歴史創作・パロディが苦手な方は、撤退してください。
それでも大丈夫な方のみ、以下からどうぞ。↓
それから、さらに新田組の経営は苦しくなっていった。
同時に、新田家の生活も困窮していった。
朝氏はひかりに怒鳴り散らすことが多くなり、義貞と義助のおやつ・おかず戦争は激化した。

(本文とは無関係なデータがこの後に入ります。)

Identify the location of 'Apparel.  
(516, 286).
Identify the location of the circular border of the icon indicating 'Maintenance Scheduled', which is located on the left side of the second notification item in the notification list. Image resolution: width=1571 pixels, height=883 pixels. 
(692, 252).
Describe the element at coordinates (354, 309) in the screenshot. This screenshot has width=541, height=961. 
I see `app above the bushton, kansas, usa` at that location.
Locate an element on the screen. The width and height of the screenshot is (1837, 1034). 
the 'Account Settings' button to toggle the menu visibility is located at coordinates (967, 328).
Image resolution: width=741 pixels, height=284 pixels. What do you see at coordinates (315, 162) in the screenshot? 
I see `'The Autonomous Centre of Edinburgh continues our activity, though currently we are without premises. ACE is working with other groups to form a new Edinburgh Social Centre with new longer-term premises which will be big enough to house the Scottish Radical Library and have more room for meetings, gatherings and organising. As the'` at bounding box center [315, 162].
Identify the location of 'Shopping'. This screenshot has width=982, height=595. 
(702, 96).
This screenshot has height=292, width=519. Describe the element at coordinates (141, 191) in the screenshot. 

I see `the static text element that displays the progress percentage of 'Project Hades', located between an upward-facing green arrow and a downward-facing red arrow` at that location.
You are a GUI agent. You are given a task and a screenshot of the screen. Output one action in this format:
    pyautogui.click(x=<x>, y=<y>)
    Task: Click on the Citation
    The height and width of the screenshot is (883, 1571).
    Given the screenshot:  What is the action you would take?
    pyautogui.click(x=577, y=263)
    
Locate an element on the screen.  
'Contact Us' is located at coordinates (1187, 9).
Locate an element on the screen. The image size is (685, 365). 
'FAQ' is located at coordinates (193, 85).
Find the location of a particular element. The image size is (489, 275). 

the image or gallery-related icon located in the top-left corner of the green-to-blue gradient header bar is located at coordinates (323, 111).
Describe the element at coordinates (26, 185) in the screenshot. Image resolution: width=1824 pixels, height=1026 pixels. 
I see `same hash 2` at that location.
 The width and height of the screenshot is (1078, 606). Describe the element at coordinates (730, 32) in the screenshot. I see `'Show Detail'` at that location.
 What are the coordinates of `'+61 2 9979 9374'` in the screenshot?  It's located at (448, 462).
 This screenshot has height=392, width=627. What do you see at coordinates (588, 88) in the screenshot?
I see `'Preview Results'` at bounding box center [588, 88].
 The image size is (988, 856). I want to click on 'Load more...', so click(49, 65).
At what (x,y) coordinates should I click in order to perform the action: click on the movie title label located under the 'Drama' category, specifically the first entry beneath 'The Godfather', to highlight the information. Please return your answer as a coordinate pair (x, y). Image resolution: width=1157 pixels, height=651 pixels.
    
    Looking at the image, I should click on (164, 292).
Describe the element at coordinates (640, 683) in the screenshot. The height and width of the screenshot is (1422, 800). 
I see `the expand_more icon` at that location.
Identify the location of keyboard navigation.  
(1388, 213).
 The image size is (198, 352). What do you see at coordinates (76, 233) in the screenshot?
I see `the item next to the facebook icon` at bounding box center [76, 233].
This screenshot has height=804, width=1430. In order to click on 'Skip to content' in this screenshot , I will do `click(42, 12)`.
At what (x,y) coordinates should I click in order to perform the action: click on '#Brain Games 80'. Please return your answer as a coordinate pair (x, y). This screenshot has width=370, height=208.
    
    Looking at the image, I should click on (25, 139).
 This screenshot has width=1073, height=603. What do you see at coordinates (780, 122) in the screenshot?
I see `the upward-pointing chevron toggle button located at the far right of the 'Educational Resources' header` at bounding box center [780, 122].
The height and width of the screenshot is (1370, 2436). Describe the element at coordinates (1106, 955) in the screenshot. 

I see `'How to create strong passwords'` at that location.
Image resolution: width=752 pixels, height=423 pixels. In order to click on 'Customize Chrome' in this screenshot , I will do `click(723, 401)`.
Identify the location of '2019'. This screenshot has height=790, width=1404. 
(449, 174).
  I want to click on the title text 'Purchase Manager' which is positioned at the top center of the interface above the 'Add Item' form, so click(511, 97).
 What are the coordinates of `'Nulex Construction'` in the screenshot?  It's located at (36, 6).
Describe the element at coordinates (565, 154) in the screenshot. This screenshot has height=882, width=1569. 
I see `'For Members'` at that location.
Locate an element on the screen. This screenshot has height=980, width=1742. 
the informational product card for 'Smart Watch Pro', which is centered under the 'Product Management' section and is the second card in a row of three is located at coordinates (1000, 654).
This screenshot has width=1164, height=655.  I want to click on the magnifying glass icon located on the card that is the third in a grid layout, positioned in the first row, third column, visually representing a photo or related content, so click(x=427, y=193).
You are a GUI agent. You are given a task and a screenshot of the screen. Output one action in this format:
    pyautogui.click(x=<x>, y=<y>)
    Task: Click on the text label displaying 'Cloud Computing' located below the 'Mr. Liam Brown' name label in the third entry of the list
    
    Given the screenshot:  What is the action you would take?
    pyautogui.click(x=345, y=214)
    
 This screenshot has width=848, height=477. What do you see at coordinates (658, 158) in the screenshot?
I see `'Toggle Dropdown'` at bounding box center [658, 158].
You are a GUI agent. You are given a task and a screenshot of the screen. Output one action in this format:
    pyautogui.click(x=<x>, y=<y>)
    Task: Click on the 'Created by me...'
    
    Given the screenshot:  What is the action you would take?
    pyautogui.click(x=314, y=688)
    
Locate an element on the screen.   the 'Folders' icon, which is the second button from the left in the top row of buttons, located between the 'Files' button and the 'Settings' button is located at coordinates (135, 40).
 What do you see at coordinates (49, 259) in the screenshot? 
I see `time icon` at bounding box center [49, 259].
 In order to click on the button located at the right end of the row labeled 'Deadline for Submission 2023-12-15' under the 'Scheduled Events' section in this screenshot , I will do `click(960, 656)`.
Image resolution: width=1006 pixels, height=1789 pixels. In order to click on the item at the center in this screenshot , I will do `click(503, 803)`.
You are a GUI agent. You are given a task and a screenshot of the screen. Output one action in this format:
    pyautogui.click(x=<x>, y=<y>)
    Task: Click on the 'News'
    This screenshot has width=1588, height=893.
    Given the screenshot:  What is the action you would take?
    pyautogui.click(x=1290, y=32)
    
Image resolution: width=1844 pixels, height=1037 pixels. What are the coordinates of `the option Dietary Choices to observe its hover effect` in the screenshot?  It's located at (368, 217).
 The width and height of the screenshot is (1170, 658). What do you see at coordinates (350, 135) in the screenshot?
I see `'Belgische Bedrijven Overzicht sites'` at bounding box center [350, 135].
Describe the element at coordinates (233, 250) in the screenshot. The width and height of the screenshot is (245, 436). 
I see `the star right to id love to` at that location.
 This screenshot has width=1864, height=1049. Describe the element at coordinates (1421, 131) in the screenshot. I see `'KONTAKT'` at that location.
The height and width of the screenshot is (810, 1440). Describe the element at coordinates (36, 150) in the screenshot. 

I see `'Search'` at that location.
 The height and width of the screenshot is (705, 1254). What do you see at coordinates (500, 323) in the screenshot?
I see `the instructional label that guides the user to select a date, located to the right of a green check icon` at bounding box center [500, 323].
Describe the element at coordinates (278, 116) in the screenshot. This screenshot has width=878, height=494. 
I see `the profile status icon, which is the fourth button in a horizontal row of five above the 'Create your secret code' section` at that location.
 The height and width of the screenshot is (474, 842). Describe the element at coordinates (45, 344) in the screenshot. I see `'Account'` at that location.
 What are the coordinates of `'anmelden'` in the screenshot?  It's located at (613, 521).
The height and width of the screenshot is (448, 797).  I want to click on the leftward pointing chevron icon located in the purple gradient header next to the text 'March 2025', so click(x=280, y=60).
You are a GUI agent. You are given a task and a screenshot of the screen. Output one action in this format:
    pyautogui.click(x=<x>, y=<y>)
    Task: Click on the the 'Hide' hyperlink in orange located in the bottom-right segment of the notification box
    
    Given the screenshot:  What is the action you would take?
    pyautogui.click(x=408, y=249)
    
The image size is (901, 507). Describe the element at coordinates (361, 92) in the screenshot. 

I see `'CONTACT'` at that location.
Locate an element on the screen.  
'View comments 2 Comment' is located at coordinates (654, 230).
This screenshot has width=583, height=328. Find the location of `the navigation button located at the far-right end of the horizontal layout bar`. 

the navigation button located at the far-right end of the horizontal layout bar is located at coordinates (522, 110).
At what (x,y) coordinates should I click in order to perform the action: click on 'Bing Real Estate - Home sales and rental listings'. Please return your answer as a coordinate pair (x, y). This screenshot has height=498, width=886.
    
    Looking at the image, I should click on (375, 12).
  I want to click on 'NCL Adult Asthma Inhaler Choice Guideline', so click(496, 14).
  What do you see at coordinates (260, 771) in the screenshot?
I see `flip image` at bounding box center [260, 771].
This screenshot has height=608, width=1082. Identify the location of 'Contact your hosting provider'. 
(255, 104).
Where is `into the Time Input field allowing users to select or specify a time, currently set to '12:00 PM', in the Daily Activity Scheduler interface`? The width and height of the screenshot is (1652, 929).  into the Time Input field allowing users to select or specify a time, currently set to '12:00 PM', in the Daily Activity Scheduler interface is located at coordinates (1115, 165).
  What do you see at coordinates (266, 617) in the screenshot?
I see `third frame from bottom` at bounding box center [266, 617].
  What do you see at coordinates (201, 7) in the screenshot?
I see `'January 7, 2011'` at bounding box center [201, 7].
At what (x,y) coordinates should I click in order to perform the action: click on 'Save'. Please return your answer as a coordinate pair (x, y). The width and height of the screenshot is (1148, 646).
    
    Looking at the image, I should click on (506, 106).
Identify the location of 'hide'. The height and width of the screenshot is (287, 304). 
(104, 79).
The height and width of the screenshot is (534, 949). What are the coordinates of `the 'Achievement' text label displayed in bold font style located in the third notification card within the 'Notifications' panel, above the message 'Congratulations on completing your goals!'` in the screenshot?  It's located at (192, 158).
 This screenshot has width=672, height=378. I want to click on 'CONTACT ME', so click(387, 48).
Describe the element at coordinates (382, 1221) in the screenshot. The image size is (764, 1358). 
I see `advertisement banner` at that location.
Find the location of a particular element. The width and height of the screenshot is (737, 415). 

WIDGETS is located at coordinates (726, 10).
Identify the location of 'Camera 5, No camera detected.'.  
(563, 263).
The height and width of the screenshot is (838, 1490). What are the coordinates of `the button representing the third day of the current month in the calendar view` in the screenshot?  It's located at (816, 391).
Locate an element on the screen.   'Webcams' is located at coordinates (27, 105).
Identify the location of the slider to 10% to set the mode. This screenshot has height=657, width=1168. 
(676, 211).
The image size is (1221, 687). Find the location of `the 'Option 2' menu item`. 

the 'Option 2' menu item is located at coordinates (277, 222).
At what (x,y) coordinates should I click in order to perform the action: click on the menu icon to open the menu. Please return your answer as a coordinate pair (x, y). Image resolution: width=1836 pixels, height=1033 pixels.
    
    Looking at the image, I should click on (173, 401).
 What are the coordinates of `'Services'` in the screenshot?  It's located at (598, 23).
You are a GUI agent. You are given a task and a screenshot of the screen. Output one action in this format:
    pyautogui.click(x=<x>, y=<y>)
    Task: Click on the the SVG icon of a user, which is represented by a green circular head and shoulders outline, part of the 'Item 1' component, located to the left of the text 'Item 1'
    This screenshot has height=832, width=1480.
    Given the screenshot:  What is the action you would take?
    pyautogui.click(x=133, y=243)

唯一変わらなかったのは、妻であり母であるひかりのみ。
彼女は、夫から何を言われても彼を労り続け、息子たちに自分の分の食べ物を分け与えた。
ある晩、義助はトイレに行きたくなって目を覚ました。
隣で寝ている義貞を起こさないように、静かに部屋を出る。
すると、暗い廊下の向こうに、一筋の光が見えた。
近づいて見れば、居間の襖の隙間から灯りが漏れている。
こんな時間に、一体誰だろう?
泥棒――それとも、おばけ?
不思議に思った義助は、おそるおそる襖を開けた。
「お母さん……?」
そこにいたのは、ひかりだった。
彼女は卓袱台の上に様々な部品を広げて、それを組み立てているようだった。
部品や完成品が入った段ボール箱が、卓袱台の周りを囲んでいる。
義助の声に、ひかりは作業の手を止めると、彼に歩み寄った。
「あら、起しちゃった? ごめんなさいね」
「ううん。トイレに行こうとしてたとこ」
「そう。明日も学校だから、早く寝るのよ。おやすみ」
ひかりは笑顔を浮かべると、義助の頭を優しく撫でた。
「おやすみなさい」
義助は欠伸を一つして、居間の襖を閉じた。
トイレで用を足すと、部屋に戻って自分の布団に潜り込む。
優しい母と明日のおやつのことを考えているうちに、いつしか彼は眠りについた。
数日後の夕方。
義助と義貞は、競うように我が家に帰ると、勢いよく玄関の戸を開けた。
「ただいま! お母さん、今日のおやつは何?」
「今晩の夕飯のおかずは?」
しかし、いつもなら笑顔で出迎えてくれるはずのひかりが、今日はいない。
それどころか、返事の一つもなかった。
兄弟は互いに顔を見合わせると、居間に向かう。
襖を開けて目に入ったのは、卓袱台の上に置かれた薄いカステラ2皿。
そして、
「……お母さんっ!?」
畳の上にうつ伏せになって倒れているひかりだった。
***
新田家の困窮と、内職をしてそれを支えるひかり。
ひかりは良妻賢母の大和撫子というイメージです。
ちなみに、家が狭いので、義助は義貞と同じ部屋で寝ています。